Task directions: For the lines from the one with "You are a GUI" to the end of the listing below, both ends included, give an exact copy and nothing more. Do not copy pictures.

Given records:
* * * *
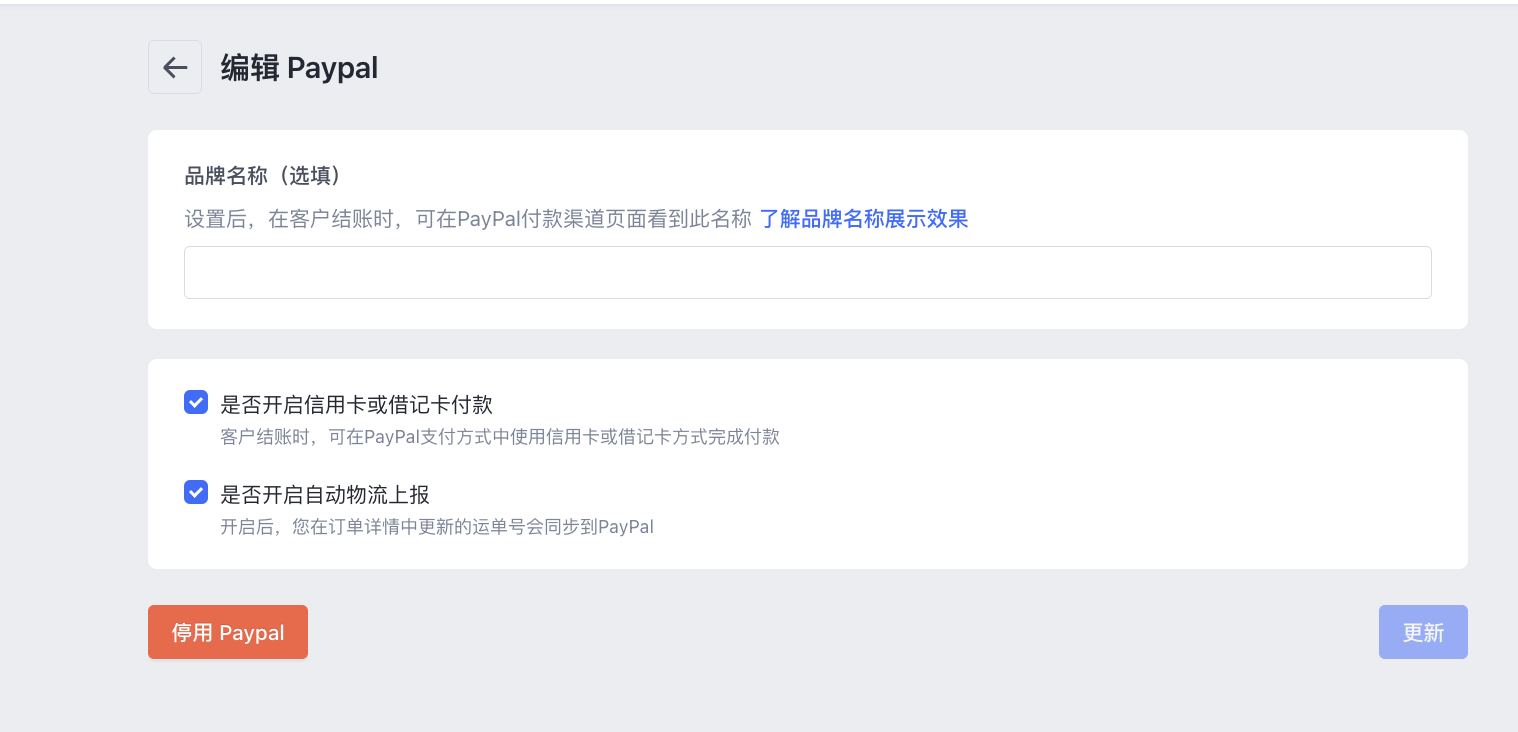Click the back arrow icon
1518x732 pixels.
click(x=175, y=67)
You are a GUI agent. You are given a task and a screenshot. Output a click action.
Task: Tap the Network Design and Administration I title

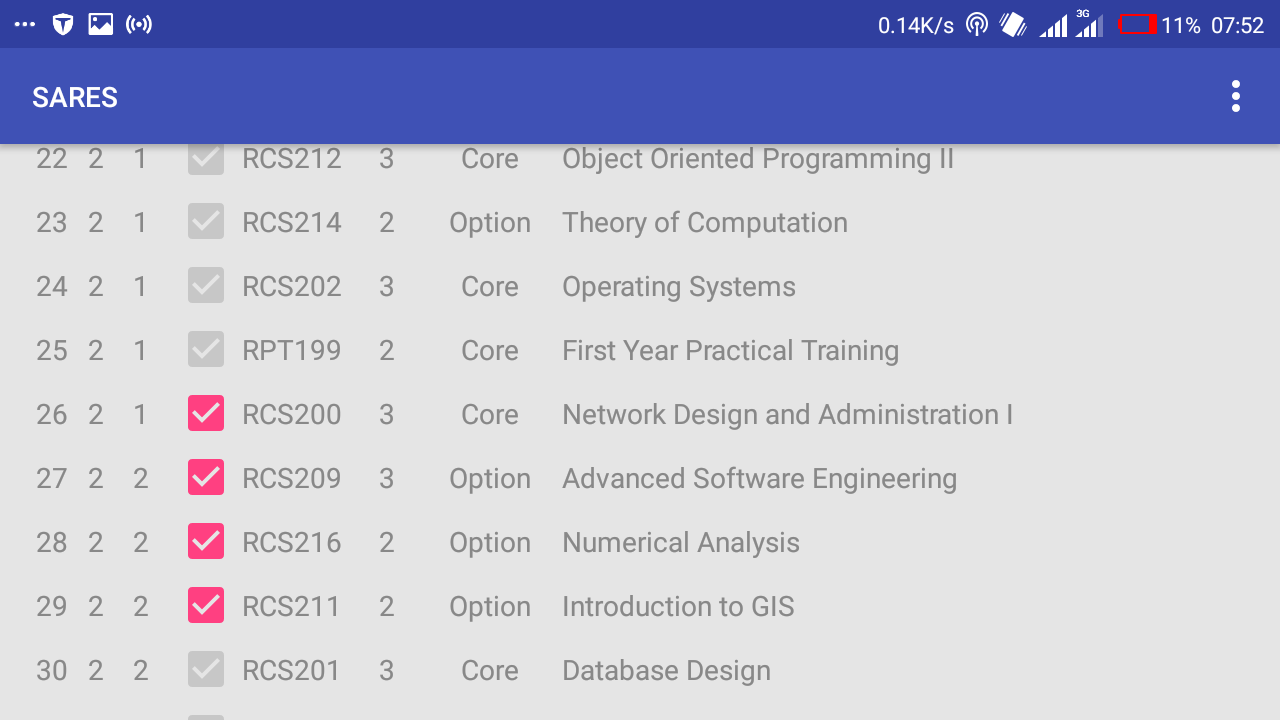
* * * *
Expected answer:
You are a GUI agent. You are given a task and a screenshot. Output a click action.
Task: Tap the Network Design and Administration I title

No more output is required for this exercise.